• _Qué debes hacer_
1. Enumera, en el orden en que aparecen, todas las formas verbales en futuro del bloque de texto.
2. Indica qué fecha aparece en el bloque de texto.

• _Bloque de texto_
* * *
Niebla se levanta y sube y lo envuelve todo. Caigo de bruces. Me dejo ahogar. Me dejo llevar. Lejos. Muy lejos. Rezo por despertar a tu lado y que el sueño acabe. 

domingo, 29 de noviembre de 2015

Ceniza

Tengo ceniza en el corazón de arder hasta la extenuación noche tras noche contigo. Columnas blancas se alzan ante mi, altas, sin sujetar techo alguno. Porque no hay techo que nos contenga. Reinos se alzarán y caerán, pero ninguno tan fuerte como la unión de tu mirada con la mía. En polvo se convertirán estrellas lejanas, que no vivirán más que nuestro amor.
Tengo ceniza en la sonrisa de besar la tuya. Y me sabe a poco. Cada suspiro ahonda en un corazón que estaba marchito y que has vuelto a hacer latir.
* * *
• _Datos recopilados_
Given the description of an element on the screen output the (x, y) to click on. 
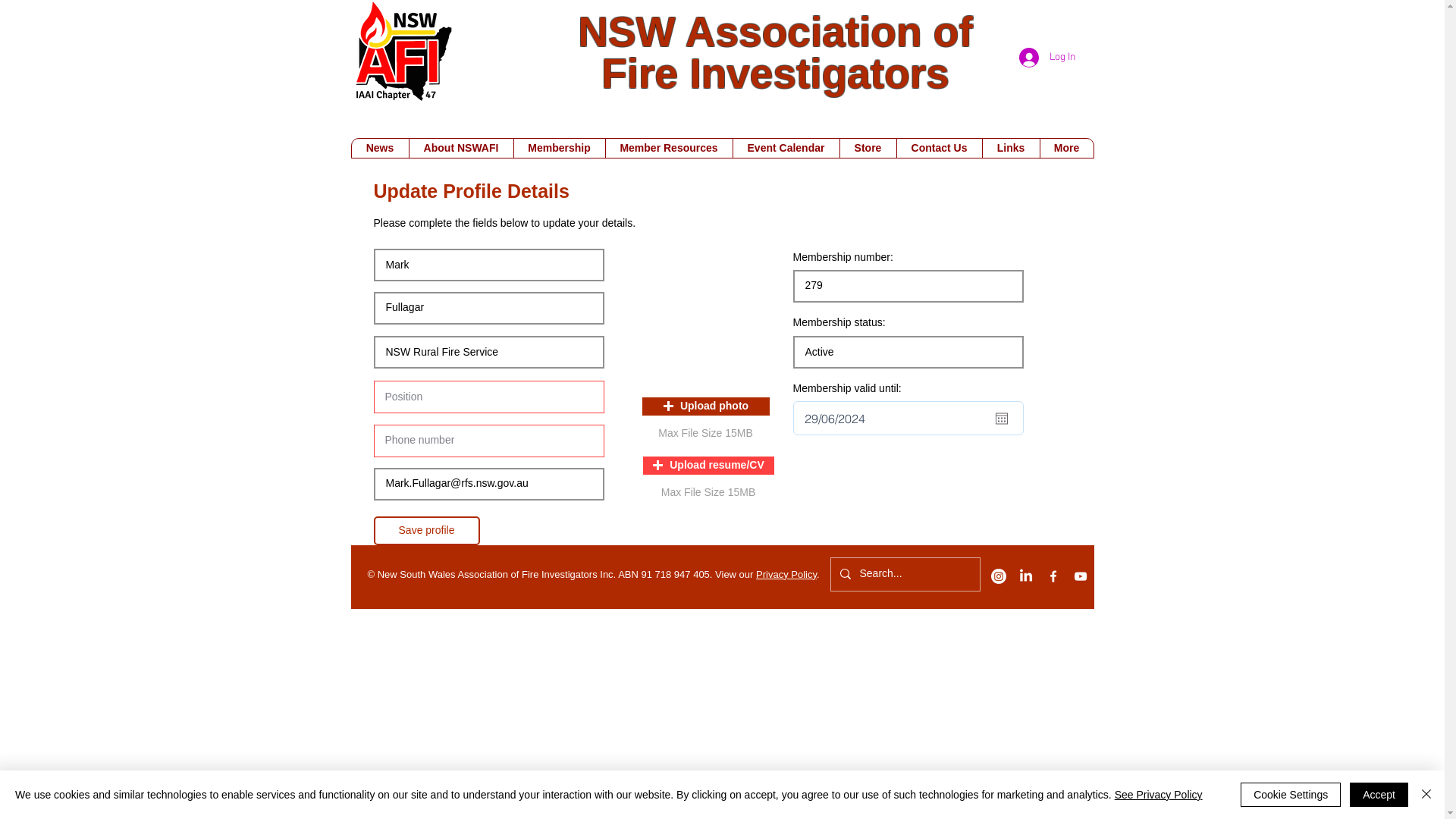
* * *
• _Resultados esperados_
1. se alzarán, caerán, se convertirán, vivirán

2. Domingo, 29 de noviembre de 2015.